Everyone deserves the right to live their life in the manner they choose, free from fear and violence. My personal beliefs don't matter in the face of someone else's freedom. We seem to be making a good career of it but judgement is not the calling of humanity.
I raise my children by Biblical principles. I strive to instill in them the values that I hold true to my heart. What I would never do is teach them that anyone not holding to those values is worth any less. Hate is the greatest weapon we have and it is wielded far too freely. I want to raise children who respect their fellow man, who never discount a person's humanity because of misaligned beliefs.
When the story ended, I turned off the radio. The silence was palpable. I felt a tightness in the back of my throat. "Were you listening?" I asked.
"Yes," Zander said.
"Why are people so mean?" Liam asked.
And it opened a discussion for the remainder of our drive.

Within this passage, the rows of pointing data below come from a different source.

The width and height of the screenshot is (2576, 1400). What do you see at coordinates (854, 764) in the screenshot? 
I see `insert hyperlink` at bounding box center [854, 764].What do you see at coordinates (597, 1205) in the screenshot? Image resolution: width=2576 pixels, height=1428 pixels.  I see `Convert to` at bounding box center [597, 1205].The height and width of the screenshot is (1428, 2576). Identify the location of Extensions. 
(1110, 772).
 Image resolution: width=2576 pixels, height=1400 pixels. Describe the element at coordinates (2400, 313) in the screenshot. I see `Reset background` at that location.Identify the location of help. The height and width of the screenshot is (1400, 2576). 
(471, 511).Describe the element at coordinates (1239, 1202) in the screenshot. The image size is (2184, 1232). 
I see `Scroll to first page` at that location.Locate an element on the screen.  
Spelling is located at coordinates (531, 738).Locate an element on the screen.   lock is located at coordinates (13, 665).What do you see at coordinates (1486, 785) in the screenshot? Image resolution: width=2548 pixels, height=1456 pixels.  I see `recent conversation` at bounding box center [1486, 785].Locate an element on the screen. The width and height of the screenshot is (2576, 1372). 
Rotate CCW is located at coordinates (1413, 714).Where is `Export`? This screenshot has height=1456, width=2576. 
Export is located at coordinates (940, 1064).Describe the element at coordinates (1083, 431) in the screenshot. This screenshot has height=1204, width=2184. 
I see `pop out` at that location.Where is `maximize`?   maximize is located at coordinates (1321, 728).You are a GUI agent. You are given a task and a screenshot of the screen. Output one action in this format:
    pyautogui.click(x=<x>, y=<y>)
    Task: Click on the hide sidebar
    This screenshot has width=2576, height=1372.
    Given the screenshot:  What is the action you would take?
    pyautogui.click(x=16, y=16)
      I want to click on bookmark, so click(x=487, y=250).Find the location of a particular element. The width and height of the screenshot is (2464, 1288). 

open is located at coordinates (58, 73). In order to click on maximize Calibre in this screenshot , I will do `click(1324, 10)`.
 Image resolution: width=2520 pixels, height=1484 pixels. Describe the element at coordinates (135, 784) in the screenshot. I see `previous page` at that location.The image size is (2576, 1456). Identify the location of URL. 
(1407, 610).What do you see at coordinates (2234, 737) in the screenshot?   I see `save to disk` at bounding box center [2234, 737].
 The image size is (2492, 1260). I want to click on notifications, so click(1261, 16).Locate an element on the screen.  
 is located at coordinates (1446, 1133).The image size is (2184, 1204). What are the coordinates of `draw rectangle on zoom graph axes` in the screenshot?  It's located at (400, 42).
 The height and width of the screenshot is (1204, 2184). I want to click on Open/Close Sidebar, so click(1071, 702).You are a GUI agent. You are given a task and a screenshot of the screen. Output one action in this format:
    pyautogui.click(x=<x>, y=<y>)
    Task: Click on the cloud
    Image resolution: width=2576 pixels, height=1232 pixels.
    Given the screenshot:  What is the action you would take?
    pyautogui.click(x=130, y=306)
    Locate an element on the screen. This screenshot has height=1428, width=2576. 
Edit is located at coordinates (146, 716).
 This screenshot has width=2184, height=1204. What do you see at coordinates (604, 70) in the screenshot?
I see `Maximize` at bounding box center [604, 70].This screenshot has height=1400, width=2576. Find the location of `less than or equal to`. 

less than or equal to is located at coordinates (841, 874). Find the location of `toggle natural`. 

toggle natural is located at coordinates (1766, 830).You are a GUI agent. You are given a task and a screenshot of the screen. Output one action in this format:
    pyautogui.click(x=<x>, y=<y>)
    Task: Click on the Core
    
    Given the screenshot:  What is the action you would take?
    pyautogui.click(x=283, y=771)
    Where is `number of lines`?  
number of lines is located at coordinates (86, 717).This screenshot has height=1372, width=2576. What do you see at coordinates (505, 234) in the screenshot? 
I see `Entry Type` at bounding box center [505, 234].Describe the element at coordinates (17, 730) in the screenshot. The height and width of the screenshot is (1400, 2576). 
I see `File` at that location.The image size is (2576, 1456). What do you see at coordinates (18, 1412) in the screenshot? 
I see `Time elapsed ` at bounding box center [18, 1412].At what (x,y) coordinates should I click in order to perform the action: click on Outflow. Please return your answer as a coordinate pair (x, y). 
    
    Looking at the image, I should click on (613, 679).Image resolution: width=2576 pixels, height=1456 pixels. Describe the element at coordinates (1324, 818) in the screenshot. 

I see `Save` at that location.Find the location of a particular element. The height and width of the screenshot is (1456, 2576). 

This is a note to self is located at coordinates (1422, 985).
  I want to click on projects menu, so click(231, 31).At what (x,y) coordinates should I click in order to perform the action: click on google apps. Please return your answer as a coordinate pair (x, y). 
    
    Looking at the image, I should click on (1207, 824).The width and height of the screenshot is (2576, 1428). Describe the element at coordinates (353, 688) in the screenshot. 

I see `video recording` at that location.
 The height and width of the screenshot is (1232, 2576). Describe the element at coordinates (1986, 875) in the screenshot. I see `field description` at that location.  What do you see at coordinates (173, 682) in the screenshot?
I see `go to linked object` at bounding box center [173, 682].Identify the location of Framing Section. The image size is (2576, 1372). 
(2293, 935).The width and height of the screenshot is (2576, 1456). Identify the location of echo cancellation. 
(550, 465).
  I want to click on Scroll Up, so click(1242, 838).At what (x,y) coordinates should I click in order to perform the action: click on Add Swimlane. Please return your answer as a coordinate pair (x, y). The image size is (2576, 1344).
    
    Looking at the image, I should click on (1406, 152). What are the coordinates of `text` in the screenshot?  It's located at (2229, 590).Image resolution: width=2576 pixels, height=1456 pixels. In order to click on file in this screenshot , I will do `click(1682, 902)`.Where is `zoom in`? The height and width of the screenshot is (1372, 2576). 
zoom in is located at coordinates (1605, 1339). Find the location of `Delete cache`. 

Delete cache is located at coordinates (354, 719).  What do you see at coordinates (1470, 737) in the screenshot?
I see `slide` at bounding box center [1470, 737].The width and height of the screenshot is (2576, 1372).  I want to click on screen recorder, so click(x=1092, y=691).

A conversation about respect and love and values and bullying and how lucky we are to live in Canada and more than once I had to stop talking to wipe tears from my face because I felt so broken for the people being persecuted and so proud of my kids for actually engaging in a conversation that will hopefully inform their own choices in how they deal with anyone who is just a little bit different.
It is not for us to judge. The world needs love and grace and peace and understanding and acceptance and warm handshakes and beautiful music and equality and laughter.